Frankly, it would help if he did. For the way “The Book of Boba Fett” poorly develops its main hero, it does a decent job of introducing perspective around it. Krrsantan, the vicious Wookie who nearly killed Boba (and his entire crew), is amazing. I don’t care that all I know about him is that he’s happy to pay for the chance to rip a reptile’s arm off. His eyes, his hair, his brooding demeanor – he’s an ideal partner in crime. Fennec kept his coldness aloof primarily through a general lack of advancement. Dave Pasquesi, as the mayor’s long-eared butler, is an absolute delight (and pairing him with Amy Sedaris in the finale is hands down the smartest move in all of “Boba Fett”). And it might just be because of Sophie Thatcher’s role in “Yellowjackets,” but I’m even ready to see Drash lead her ragtag gang of cyborg teenagers into future battles. (Let’s hope they come up with better plans than destroying the machine behind an impenetrable, all-encompassing force field while shooting it from…higher…higher.)

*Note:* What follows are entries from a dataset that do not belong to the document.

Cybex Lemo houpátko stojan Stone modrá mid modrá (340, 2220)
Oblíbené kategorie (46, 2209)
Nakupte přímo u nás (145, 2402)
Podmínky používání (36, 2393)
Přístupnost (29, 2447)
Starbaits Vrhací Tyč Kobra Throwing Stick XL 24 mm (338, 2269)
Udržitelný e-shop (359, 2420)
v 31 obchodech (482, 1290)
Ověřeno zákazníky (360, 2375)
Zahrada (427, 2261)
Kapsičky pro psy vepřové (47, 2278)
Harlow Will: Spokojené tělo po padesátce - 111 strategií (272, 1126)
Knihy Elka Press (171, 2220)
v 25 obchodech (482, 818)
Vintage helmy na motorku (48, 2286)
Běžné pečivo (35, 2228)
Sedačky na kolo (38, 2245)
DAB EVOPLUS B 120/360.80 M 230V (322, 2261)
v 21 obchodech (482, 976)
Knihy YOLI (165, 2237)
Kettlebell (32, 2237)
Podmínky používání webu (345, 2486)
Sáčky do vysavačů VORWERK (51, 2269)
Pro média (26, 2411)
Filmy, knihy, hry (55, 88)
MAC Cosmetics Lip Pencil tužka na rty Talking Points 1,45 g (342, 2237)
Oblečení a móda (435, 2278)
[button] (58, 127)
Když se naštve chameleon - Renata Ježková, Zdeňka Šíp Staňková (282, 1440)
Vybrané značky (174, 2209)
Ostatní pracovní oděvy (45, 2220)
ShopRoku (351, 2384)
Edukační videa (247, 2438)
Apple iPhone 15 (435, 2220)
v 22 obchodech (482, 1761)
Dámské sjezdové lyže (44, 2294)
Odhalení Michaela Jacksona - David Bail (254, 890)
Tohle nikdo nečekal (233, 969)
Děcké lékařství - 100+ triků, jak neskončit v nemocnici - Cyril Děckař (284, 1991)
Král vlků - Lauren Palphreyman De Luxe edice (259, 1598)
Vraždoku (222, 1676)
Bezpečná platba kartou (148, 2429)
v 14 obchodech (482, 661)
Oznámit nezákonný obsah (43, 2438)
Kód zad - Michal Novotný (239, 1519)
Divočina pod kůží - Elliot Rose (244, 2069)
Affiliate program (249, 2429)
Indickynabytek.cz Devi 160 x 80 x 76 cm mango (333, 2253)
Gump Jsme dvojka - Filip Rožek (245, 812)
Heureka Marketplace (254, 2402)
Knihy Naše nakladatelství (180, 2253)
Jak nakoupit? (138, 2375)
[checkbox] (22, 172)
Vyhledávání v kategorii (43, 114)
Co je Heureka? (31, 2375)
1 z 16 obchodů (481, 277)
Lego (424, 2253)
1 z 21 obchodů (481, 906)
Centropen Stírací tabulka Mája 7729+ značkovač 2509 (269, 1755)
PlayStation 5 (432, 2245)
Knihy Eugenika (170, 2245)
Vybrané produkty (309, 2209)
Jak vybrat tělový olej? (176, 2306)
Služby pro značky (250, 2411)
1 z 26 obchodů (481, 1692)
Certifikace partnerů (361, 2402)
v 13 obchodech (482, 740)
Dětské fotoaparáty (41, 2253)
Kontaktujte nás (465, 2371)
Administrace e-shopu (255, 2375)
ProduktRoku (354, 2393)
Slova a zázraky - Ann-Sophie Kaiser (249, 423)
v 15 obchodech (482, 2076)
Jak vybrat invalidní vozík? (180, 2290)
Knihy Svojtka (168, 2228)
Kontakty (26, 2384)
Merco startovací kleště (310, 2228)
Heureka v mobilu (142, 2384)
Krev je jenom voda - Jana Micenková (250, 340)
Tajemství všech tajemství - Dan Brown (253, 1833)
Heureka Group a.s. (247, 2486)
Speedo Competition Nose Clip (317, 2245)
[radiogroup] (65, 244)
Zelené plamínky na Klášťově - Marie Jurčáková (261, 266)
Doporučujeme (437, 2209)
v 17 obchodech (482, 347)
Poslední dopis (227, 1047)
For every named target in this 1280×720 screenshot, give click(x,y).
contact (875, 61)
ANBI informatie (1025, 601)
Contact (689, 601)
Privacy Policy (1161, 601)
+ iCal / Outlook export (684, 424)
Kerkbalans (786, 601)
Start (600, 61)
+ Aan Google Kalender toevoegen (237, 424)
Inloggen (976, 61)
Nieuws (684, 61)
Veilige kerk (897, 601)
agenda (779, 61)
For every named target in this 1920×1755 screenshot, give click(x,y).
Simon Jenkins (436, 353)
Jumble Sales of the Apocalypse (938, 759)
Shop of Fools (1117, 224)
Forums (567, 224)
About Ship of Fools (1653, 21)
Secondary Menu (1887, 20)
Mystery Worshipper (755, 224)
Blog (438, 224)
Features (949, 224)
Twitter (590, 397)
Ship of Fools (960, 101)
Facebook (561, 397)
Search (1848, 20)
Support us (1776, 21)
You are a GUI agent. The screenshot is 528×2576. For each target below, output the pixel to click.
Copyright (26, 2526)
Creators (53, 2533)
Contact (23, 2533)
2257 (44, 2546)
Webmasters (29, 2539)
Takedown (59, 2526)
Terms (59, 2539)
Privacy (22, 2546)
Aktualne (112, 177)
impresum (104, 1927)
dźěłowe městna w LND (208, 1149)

What all of these characters have in common is the unknown. They have to be built new, which means they can be anything, do anything, and go anywhere. They cannot exist on nostalgia alone. Boba Fett’s arc was frustrating because it was uninspired, sure, but also because it betrayed who he was in the past without sparking any curiosity about his future. The best scene in both “The Mandalorian” and “The Book of Boba Fett” so far is still two stormtroopers (played by Jason Sudeikis and Adam Pally) blasting shit out of their motorcycles. The two comedians are funny, sure, but what makes their Season 1 opener, “Chapter 8,” so memorable is that they peeled back a corner of “Star Wars” that we recognized from the outside. , but had never been invited. The prospect of two galactic guards accepting their commander’s ruthless practices with a long sigh and a particular impatience invites questions, rather than asserting what is already known or suspected.

“Star Wars” took us to places we had never seen before and introduced us to people we never imagined we would meet. If the franchise wants to expand its universe, it must look forward, not backward.

Rating: C

Season 1 of “The Book of Boba Fett” is available to stream via Disney+.